_SOURCE DOCUMENT_
Celebrating Windrush Day in Somerset
Each year, the nation celebrates Windrush Day on 22 June, marking the arrival of Afro-Caribbean people to the shores of Britain 74 years ago on the SS Empire Windrush ship.
An estimated half a million people made their way to England after the Second World War, invited to the UK to fill labour shortages, and support the post war efforts to restore Britain.
This Windrush Day, we not only celebrate the enormous contribution of this generation, but we also recognise and give thanks to many of our colleagues who are descendants of this generation, and the contribution they make to our trust and the wider NHS today.
One of those colleagues is healthcare assistant, Paul Ennis, based in the Day Surgery Centre at Musgrove Park Hospital. Here, he shares his story:
“My granduncle came to England just after the war, when England was about to start to rebuild. They all came because England was the mother country at the time.
“When he arrived it was not like the world he was used to - this is a person who grew up in the country area of Jamaica. But the treatment wasn't good. He couldn't get a place to rent because black people weren't accepted in some places. There were signs in the windows saying 'no blacks allowed'. His brother - who is also my granduncle - was facing the same issue.
“So, they had to seek out an area where they could get a place to rent - south west London.
“When he finally got a place it was very basic. He could cope with that, but most of the issues came from the London transport and where he worked. On the bus he had to go at the back to sit down. Treatment at his work wasn't much better – the verbal abuse was so bad he started to think why he had even come to a place like this. He often had to listen to comments such as 'get back on the banana boat and go home'.
“He stuck it out for a number of years until he moved to America, where he remained until his death a few years ago.
“Windrush Day always reminds me of my dear granduncle and his story. Even if the generation has changed, there is still racism in current society. I believe that anti-racism and inclusion must be everyone’s business. When we work towards the same goal of equality and diversity, I am sure that we can make a better place for everyone.”

_PROBLEM DETAILS_
In the Windrush Day article above, rewrite the paragraph beginning "When he finally got a place" as a short bulleted list that keeps its main facts.

_EXTRACTED INFORMATION_
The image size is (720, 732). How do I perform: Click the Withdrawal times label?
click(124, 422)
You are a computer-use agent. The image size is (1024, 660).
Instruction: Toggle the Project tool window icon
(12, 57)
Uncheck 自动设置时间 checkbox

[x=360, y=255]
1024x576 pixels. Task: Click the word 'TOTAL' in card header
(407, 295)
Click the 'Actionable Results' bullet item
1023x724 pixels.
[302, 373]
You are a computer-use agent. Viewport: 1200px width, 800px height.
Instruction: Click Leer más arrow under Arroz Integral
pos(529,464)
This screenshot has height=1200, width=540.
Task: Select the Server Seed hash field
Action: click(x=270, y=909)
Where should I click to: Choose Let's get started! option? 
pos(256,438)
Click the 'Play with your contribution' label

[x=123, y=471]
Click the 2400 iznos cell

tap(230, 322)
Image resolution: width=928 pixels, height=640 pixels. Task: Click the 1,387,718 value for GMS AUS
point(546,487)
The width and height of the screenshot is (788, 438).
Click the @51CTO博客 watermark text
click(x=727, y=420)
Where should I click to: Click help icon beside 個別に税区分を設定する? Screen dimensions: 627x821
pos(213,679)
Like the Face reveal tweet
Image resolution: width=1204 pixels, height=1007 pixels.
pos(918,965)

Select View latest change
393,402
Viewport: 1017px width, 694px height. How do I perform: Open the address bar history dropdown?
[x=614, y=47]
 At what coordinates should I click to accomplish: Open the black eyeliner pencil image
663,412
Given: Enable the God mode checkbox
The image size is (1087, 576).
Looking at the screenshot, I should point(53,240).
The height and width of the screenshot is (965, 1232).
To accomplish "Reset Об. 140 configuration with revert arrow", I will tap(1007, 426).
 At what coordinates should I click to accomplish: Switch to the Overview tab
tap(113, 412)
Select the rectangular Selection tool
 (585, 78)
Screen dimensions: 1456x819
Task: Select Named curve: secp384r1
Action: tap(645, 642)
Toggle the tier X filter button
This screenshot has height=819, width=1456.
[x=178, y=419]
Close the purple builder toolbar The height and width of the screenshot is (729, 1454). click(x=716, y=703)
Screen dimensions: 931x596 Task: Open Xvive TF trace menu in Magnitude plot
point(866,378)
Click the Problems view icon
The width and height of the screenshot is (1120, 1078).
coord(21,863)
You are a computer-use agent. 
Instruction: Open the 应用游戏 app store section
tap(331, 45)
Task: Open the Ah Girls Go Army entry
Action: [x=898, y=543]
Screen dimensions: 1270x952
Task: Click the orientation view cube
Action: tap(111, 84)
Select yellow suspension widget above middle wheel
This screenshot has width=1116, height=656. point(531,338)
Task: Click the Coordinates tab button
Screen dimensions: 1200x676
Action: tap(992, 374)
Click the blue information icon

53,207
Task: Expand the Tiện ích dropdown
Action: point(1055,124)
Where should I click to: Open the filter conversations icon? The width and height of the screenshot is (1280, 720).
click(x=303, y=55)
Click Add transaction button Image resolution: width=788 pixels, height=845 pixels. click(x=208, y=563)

_OUTPUT BELOW_
- His eventual home was very basic, which he could cope with.
- Most of his problems came from London transport and his workplace.
- On the bus, he had to sit at the back.
- At work, the verbal abuse was so bad that he wondered why he had come.
- He often heard remarks such as "get back on the banana boat and go home."